The work of killing Stephen with stones was physically demanding, requiring the executioners to lay aside their jackets in order to continue:
"The witnesses laid down their garments at the feet of a young man named Saul." Acts 7:58 (ESV)
The garments were given to a young man named Saul, implying that Saul was part of the mob that attacked Stephen, but he must have been not yet of age to actually participate. The leaders of the mob, although responding with passionate anger, retained enough self-control to follow some degree of protocol, restricting participation in the death sentence to men older than Saul.

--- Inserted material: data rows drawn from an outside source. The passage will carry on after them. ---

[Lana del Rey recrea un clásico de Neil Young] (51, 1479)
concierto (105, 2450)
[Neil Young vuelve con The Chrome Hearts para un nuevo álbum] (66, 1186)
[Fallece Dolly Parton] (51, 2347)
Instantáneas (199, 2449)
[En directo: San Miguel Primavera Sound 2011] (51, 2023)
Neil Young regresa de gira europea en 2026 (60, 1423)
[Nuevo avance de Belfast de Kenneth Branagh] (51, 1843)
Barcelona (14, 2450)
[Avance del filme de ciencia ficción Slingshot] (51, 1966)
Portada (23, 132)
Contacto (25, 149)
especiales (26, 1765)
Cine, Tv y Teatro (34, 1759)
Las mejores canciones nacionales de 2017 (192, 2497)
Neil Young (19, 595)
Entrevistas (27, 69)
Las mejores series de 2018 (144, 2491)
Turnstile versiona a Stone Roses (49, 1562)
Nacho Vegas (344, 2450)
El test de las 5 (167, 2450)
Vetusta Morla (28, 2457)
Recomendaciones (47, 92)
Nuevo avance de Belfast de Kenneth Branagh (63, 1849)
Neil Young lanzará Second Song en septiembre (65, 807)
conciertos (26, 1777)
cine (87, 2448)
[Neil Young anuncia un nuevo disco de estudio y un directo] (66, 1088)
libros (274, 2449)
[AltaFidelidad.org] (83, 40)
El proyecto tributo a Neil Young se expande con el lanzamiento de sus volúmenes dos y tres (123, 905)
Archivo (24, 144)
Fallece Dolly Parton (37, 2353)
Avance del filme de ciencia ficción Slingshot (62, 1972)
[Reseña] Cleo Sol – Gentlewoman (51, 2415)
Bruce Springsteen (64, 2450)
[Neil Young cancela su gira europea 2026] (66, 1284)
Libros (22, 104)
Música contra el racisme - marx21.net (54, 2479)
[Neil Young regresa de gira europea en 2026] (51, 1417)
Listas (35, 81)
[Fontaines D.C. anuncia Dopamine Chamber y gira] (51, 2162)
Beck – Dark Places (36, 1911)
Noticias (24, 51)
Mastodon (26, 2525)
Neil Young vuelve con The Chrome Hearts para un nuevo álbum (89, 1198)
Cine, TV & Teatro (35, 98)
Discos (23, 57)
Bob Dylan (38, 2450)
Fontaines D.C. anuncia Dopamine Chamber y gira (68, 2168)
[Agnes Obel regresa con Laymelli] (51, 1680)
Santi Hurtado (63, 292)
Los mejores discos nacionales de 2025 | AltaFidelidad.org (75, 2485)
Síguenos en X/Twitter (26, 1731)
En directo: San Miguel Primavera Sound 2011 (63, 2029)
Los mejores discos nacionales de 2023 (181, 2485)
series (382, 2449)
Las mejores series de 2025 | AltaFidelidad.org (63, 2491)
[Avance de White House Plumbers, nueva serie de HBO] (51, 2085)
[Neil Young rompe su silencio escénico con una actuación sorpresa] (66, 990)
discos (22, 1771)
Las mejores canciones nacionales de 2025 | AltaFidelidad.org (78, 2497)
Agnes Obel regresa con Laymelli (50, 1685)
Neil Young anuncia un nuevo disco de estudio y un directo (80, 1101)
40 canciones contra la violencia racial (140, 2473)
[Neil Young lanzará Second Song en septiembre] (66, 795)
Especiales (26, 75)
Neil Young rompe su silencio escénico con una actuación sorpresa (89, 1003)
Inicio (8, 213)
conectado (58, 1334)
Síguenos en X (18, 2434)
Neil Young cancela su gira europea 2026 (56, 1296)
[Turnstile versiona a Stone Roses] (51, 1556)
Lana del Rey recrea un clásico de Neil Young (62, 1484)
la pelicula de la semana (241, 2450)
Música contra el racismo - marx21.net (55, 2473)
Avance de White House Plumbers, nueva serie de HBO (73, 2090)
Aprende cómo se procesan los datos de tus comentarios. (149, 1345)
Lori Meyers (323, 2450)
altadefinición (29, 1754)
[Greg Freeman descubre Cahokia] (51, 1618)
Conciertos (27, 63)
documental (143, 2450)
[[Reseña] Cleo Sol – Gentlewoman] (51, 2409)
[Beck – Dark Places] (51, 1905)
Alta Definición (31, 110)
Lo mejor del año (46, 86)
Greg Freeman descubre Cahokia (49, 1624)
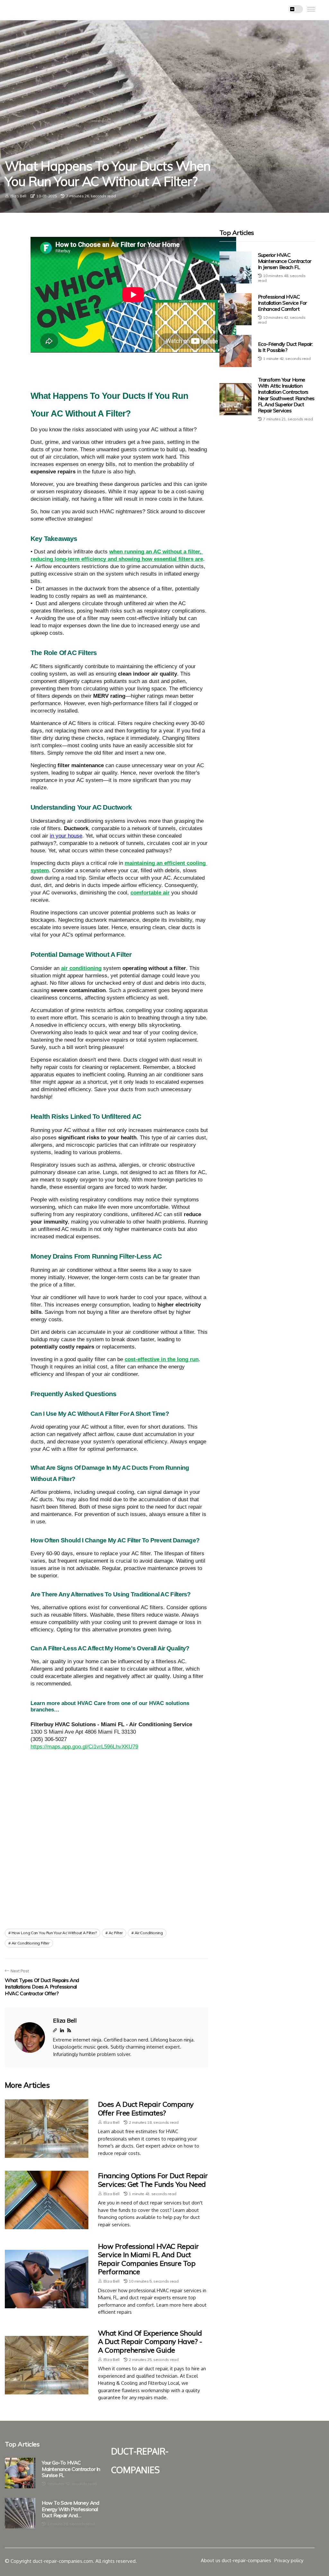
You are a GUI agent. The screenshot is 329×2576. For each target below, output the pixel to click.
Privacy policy (288, 2560)
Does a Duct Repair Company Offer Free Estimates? (146, 2108)
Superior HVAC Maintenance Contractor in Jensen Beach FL (284, 261)
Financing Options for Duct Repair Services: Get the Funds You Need (153, 2179)
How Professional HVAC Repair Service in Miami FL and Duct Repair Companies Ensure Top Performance (148, 2259)
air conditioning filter (30, 1943)
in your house (66, 836)
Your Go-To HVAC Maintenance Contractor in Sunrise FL (71, 2469)
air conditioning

This foreshadowing hint seems to be an intriguing literary device, used by the author to heighten the surprise when we later discover the rest of the story. "Saul" will become a vicious agent of vengeance, persecuting many more "Stephens" on his own. At the height of his violent anti-Christian pogram, "Saul" will encounter Truth, becoming blind for a time and returning miraculously back to health, becoming a tireless disciple of the One Whom he formerly despised.
"Saul" will become "Paul", and will humble himself in prayer:
"Lord, they themselves know that in one synagogue after another I imprisoned and beat those who believed in you. And when the blood of Stephen your witness was being shed, I myself was standing by and approving and watching over the garments of those who killed him." Acts 22:19-20 (ESV)
Jesus Himself will forgive Paul, making the one-time persecuter one of his Apostles:
"He said to me, - Go, for I will send you far away to the Gentiles." Acts 22:21 (ESV)
WHAT DO YOU THINK? In what way can you identify with the young Saul, a proud, rigidly-religious leader, anxious to prove superiority, whether through verbal debate or violent conflict? What part of Saul's religious training would become useful after his conversion? What part of your experiences before Christ have become useful in your life now as a Christian?